▼
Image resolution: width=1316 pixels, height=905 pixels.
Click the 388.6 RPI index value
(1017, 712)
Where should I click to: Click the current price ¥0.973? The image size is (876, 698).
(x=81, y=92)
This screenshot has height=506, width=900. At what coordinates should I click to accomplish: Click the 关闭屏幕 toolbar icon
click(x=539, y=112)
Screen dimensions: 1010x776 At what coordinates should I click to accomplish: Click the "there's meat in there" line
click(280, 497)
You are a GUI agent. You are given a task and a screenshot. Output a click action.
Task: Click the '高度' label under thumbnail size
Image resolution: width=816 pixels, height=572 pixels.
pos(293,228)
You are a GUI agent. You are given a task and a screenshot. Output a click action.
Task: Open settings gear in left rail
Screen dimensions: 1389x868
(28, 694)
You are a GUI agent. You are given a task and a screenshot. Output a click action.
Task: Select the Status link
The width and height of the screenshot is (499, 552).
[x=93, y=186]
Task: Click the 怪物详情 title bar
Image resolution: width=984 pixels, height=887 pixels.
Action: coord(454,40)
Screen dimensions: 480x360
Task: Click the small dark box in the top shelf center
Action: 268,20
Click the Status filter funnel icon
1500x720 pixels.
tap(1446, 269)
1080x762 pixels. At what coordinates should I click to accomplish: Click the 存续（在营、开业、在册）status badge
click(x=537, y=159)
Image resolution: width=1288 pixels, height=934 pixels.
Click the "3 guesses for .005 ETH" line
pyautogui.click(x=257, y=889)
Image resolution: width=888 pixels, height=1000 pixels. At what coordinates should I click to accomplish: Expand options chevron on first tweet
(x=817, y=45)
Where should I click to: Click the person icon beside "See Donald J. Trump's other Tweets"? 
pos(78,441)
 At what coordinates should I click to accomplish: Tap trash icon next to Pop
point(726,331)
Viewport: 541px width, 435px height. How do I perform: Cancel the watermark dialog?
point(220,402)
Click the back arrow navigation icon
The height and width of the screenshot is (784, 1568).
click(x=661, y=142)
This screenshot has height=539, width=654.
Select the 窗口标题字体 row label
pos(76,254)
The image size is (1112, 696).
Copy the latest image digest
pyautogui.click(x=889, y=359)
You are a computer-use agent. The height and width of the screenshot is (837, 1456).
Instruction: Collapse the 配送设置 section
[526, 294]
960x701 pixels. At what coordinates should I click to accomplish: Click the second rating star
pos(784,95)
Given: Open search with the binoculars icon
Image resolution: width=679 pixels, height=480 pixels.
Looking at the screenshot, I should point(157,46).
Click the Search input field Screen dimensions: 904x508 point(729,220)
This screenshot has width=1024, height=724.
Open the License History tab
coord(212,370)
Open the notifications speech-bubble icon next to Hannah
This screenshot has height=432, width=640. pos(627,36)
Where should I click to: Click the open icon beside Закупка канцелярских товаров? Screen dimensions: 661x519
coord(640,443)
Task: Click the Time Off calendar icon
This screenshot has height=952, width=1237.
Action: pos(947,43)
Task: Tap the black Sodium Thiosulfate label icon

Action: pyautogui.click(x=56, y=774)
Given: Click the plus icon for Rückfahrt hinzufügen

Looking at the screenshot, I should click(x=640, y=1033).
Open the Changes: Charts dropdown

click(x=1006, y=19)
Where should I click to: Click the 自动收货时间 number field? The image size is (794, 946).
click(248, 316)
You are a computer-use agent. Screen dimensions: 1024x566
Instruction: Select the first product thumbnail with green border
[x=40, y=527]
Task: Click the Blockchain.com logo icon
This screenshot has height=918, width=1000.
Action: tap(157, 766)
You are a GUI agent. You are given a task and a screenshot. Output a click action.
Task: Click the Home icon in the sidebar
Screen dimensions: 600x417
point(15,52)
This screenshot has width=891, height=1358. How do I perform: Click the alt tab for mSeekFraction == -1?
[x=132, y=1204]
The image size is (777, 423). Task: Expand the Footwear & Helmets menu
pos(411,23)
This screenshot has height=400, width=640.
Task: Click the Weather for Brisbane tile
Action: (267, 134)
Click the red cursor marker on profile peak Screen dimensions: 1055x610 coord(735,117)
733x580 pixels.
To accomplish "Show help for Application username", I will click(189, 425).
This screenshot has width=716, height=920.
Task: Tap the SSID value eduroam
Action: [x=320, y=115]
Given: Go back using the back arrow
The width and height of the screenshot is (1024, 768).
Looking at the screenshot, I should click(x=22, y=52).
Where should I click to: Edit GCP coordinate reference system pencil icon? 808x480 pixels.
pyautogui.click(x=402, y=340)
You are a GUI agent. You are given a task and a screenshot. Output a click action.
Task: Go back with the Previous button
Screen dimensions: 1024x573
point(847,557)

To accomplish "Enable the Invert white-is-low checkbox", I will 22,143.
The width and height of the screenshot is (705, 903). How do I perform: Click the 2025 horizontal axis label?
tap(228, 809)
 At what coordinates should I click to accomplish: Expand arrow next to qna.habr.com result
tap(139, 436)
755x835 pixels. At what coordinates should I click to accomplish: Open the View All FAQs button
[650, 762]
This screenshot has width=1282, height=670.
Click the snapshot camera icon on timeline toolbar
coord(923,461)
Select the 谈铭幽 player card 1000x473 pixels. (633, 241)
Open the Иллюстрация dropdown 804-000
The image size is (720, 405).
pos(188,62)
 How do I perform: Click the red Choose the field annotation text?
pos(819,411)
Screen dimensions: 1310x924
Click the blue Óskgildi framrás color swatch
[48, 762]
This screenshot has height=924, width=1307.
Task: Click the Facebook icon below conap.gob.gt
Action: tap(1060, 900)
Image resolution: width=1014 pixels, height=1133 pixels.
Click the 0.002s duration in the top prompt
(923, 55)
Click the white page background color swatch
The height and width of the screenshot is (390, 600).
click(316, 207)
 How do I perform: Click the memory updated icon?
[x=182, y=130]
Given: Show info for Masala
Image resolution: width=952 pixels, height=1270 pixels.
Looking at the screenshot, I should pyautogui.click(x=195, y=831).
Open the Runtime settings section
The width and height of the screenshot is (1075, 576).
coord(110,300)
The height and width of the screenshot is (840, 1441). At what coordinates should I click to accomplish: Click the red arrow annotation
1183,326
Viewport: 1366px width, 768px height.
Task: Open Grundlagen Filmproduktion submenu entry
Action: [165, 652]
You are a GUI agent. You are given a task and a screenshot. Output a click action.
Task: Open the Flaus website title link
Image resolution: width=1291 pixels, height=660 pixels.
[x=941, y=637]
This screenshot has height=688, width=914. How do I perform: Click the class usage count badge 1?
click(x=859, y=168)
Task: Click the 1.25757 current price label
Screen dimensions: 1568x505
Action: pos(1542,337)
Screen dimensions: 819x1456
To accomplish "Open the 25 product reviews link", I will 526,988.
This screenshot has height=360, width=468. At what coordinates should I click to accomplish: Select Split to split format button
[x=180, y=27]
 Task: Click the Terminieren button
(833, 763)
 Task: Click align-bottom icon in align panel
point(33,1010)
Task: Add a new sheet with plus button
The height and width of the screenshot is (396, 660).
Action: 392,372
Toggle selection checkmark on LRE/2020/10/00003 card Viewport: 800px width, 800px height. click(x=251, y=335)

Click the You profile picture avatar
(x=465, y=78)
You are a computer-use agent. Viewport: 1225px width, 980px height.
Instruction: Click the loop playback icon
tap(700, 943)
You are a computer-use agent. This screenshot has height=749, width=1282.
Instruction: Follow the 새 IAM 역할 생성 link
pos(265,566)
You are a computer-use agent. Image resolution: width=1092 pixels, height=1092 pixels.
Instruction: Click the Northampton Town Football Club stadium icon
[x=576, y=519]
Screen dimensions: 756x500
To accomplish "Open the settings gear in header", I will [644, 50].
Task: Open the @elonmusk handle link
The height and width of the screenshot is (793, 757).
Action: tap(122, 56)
▲
§ ACTIVITY
Output the whole of the material above, exactly.

§ EXERCISE OUTPUT
Image resolution: width=1316 pixels, height=905 pixels.
Click the 388.6 RPI index value
(1017, 712)
Where should I click to: Click the current price ¥0.973? The image size is (876, 698).
(x=81, y=92)
This screenshot has height=506, width=900. At what coordinates should I click to accomplish: Click the 关闭屏幕 toolbar icon
click(x=539, y=112)
Screen dimensions: 1010x776 At what coordinates should I click to accomplish: Click the "there's meat in there" line
click(280, 497)
You are a GUI agent. You are given a task and a screenshot. Output a click action.
Task: Click the '高度' label under thumbnail size
Image resolution: width=816 pixels, height=572 pixels.
pos(293,228)
You are a GUI agent. You are given a task and a screenshot. Output a click action.
Task: Open settings gear in left rail
Screen dimensions: 1389x868
(28, 694)
You are a GUI agent. You are given a task and a screenshot. Output a click action.
Task: Select the Status link
The width and height of the screenshot is (499, 552).
[x=93, y=186]
Task: Click the 怪物详情 title bar
Image resolution: width=984 pixels, height=887 pixels.
Action: coord(454,40)
Screen dimensions: 480x360
Task: Click the small dark box in the top shelf center
Action: 268,20
Click the Status filter funnel icon
1500x720 pixels.
tap(1446, 269)
1080x762 pixels. At what coordinates should I click to accomplish: Click the 存续（在营、开业、在册）status badge
click(x=537, y=159)
Image resolution: width=1288 pixels, height=934 pixels.
Click the "3 guesses for .005 ETH" line
pyautogui.click(x=257, y=889)
Image resolution: width=888 pixels, height=1000 pixels. At what coordinates should I click to accomplish: Expand options chevron on first tweet
(x=817, y=45)
Where should I click to: Click the person icon beside "See Donald J. Trump's other Tweets"? 
pos(78,441)
 At what coordinates should I click to accomplish: Tap trash icon next to Pop
point(726,331)
Viewport: 541px width, 435px height. How do I perform: Cancel the watermark dialog?
point(220,402)
Click the back arrow navigation icon
The height and width of the screenshot is (784, 1568).
click(x=661, y=142)
This screenshot has height=539, width=654.
Select the 窗口标题字体 row label
pos(76,254)
The image size is (1112, 696).
Copy the latest image digest
pyautogui.click(x=889, y=359)
You are a computer-use agent. The height and width of the screenshot is (837, 1456).
Instruction: Collapse the 配送设置 section
[526, 294]
960x701 pixels. At what coordinates should I click to accomplish: Click the second rating star
pos(784,95)
Given: Open search with the binoculars icon
Image resolution: width=679 pixels, height=480 pixels.
Looking at the screenshot, I should point(157,46).
Click the Search input field Screen dimensions: 904x508 point(729,220)
This screenshot has width=1024, height=724.
Open the License History tab
coord(212,370)
Open the notifications speech-bubble icon next to Hannah
This screenshot has height=432, width=640. pos(627,36)
Where should I click to: Click the open icon beside Закупка канцелярских товаров? Screen dimensions: 661x519
coord(640,443)
Task: Click the Time Off calendar icon
This screenshot has height=952, width=1237.
Action: pos(947,43)
Task: Tap the black Sodium Thiosulfate label icon

Action: pyautogui.click(x=56, y=774)
Given: Click the plus icon for Rückfahrt hinzufügen

Looking at the screenshot, I should click(x=640, y=1033).
Open the Changes: Charts dropdown

click(x=1006, y=19)
Where should I click to: Click the 自动收货时间 number field? The image size is (794, 946).
click(248, 316)
You are a computer-use agent. Screen dimensions: 1024x566
Instruction: Select the first product thumbnail with green border
[x=40, y=527]
Task: Click the Blockchain.com logo icon
This screenshot has height=918, width=1000.
Action: tap(157, 766)
You are a GUI agent. You are given a task and a screenshot. Output a click action.
Task: Click the Home icon in the sidebar
Screen dimensions: 600x417
point(15,52)
This screenshot has width=891, height=1358. How do I perform: Click the alt tab for mSeekFraction == -1?
[x=132, y=1204]
The image size is (777, 423). Task: Expand the Footwear & Helmets menu
pos(411,23)
This screenshot has height=400, width=640.
Task: Click the Weather for Brisbane tile
Action: (267, 134)
Click the red cursor marker on profile peak Screen dimensions: 1055x610 coord(735,117)
733x580 pixels.
To accomplish "Show help for Application username", I will click(189, 425).
This screenshot has width=716, height=920.
Task: Tap the SSID value eduroam
Action: [x=320, y=115]
Given: Go back using the back arrow
The width and height of the screenshot is (1024, 768).
Looking at the screenshot, I should click(x=22, y=52).
Where should I click to: Edit GCP coordinate reference system pencil icon? 808x480 pixels.
pyautogui.click(x=402, y=340)
You are a GUI agent. You are given a task and a screenshot. Output a click action.
Task: Go back with the Previous button
Screen dimensions: 1024x573
point(847,557)

To accomplish "Enable the Invert white-is-low checkbox", I will 22,143.
The width and height of the screenshot is (705, 903). How do I perform: Click the 2025 horizontal axis label?
tap(228, 809)
 At what coordinates should I click to accomplish: Expand arrow next to qna.habr.com result
tap(139, 436)
755x835 pixels. At what coordinates should I click to accomplish: Open the View All FAQs button
[650, 762]
This screenshot has width=1282, height=670.
Click the snapshot camera icon on timeline toolbar
coord(923,461)
Select the 谈铭幽 player card 1000x473 pixels. (633, 241)
Open the Иллюстрация dropdown 804-000
The image size is (720, 405).
pos(188,62)
 How do I perform: Click the red Choose the field annotation text?
pos(819,411)
Screen dimensions: 1310x924
Click the blue Óskgildi framrás color swatch
[48, 762]
This screenshot has height=924, width=1307.
Task: Click the Facebook icon below conap.gob.gt
Action: tap(1060, 900)
Image resolution: width=1014 pixels, height=1133 pixels.
Click the 0.002s duration in the top prompt
(923, 55)
Click the white page background color swatch
The height and width of the screenshot is (390, 600).
click(316, 207)
 How do I perform: Click the memory updated icon?
[x=182, y=130]
Given: Show info for Masala
Image resolution: width=952 pixels, height=1270 pixels.
Looking at the screenshot, I should pyautogui.click(x=195, y=831).
Open the Runtime settings section
The width and height of the screenshot is (1075, 576).
coord(110,300)
The height and width of the screenshot is (840, 1441). At what coordinates should I click to accomplish: Click the red arrow annotation
1183,326
Viewport: 1366px width, 768px height.
Task: Open Grundlagen Filmproduktion submenu entry
Action: [165, 652]
You are a GUI agent. You are given a task and a screenshot. Output a click action.
Task: Open the Flaus website title link
Image resolution: width=1291 pixels, height=660 pixels.
[x=941, y=637]
This screenshot has height=688, width=914. How do I perform: Click the class usage count badge 1?
click(x=859, y=168)
Task: Click the 1.25757 current price label
Screen dimensions: 1568x505
Action: pos(1542,337)
Screen dimensions: 819x1456
To accomplish "Open the 25 product reviews link", I will 526,988.
This screenshot has height=360, width=468. At what coordinates should I click to accomplish: Select Split to split format button
[x=180, y=27]
 Task: Click the Terminieren button
(833, 763)
 Task: Click align-bottom icon in align panel
point(33,1010)
Task: Add a new sheet with plus button
The height and width of the screenshot is (396, 660).
Action: 392,372
Toggle selection checkmark on LRE/2020/10/00003 card Viewport: 800px width, 800px height. click(x=251, y=335)

Click the You profile picture avatar
(x=465, y=78)
You are a computer-use agent. Viewport: 1225px width, 980px height.
Instruction: Click the loop playback icon
tap(700, 943)
You are a computer-use agent. This screenshot has height=749, width=1282.
Instruction: Follow the 새 IAM 역할 생성 link
pos(265,566)
You are a computer-use agent. Image resolution: width=1092 pixels, height=1092 pixels.
Instruction: Click the Northampton Town Football Club stadium icon
[x=576, y=519]
Screen dimensions: 756x500
To accomplish "Open the settings gear in header", I will [644, 50].
Task: Open the @elonmusk handle link
The height and width of the screenshot is (793, 757).
Action: tap(122, 56)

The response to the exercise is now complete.